- EXERCISES
a: In the virtio-net patch review, which function call appears under the ETH_P_IP case?
b: Using the virtio-net patch review, decide whether each statement agrees with the text. Answer yes or no for each and quote the deciding words. (i) The switch statement branches on chain->proto. (ii) The reviewer proposes a protocol-specific checksum function for the chain. (iii) After the segment is inserted, chain->stat.cache is decremented.
c: Write what follows the final sentence of the virtio-net patch review.

- DOCUMENT SECTION
--- begin ---
Why not introduce proto specific checksum function for chain?

>      ret = virtio_net_do_receive(seg->nc, seg->buf, seg->size);
>      QTAILQ_REMOVE(&chain->buffers, seg, next);
>      g_free(seg->buf);
> @@ -1804,7 +1829,18 @@ static void virtio_net_rsc_cache_buf(NetRscChain *chain, NetClientState *nc,
>      QTAILQ_INSERT_TAIL(&chain->buffers, seg, next);
>      chain->stat.cache++;
>  
> -    virtio_net_rsc_extract_unit4(chain, seg->buf, &seg->unit);
> +    switch (chain->proto) {
> +    case ETH_P_IP:
> +        virtio_net_rsc_extract_unit4(chain, seg->buf, &seg->unit);

Another call for proto specific callbacks maybe?
--- end ---
- COLLECTED MATERIAL
--- begin ---
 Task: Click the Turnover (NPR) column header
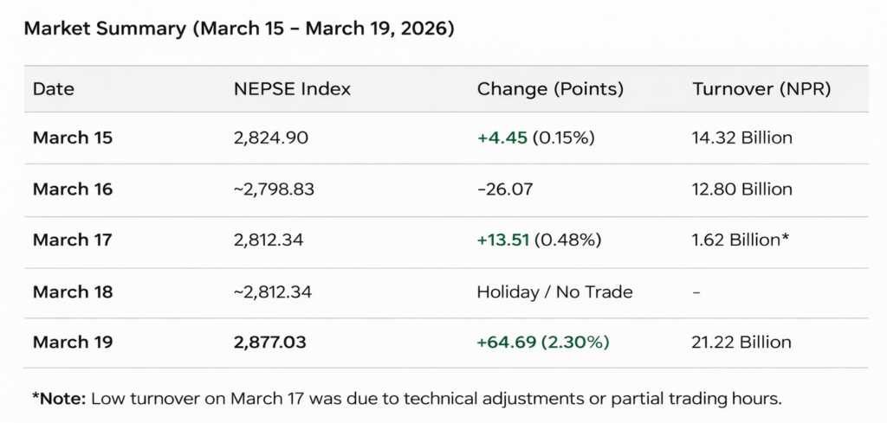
--- end ---
- EXPECTED ANSWERS
a: virtio_net_rsc_extract_unit4(chain, seg->buf, &seg->unit);

b:
(i) Yes: "switch (chain->proto) {"
(ii) Yes: "Why not introduce proto specific checksum function for chain?"
(iii) No: "chain->stat.cache++;"

c:
> +        break;
> +
> +    case ETH_P_IPV6:
> +        virtio_net_rsc_extract_unit6(chain, seg->buf, &seg->unit);
> +        break;
> +
> +    default:
> +        g_assert_not_reached();
> +    }
>  }
>  
>  static int32_t virtio_net_rsc_handle_ack(NetRscChain *chain, NetRscSeg *seg,
> @@ -1948,6 +1984,24 @@ static int32_t virtio_net_rsc_coalesce4(NetRscChain *chain, NetRscSeg *seg,
>      return virtio_net_rsc_coalesce_data(chain, seg, buf, unit);
>  }
>  
> +static int32_t virtio_net_rsc_coalesce6(NetRscChain *chain, NetRscSeg *seg,
> +                        const uint8_t *buf, size_t size, NetRscUnit *unit)
> +{
> +    struct ip6_header *ip1, *ip2;
> +
> +    ip1 = (struct ip6_header *)(unit->ip);
> +    ip2 = (struct ip6_header *)(seg->unit.ip);
> +    if (memcmp(&ip1->ip6_src, &ip2->ip6_src, sizeof(struct in6_address))
> +        || memcmp(&ip1->ip6_dst, &ip2->ip6_dst, sizeof(struct in6_address))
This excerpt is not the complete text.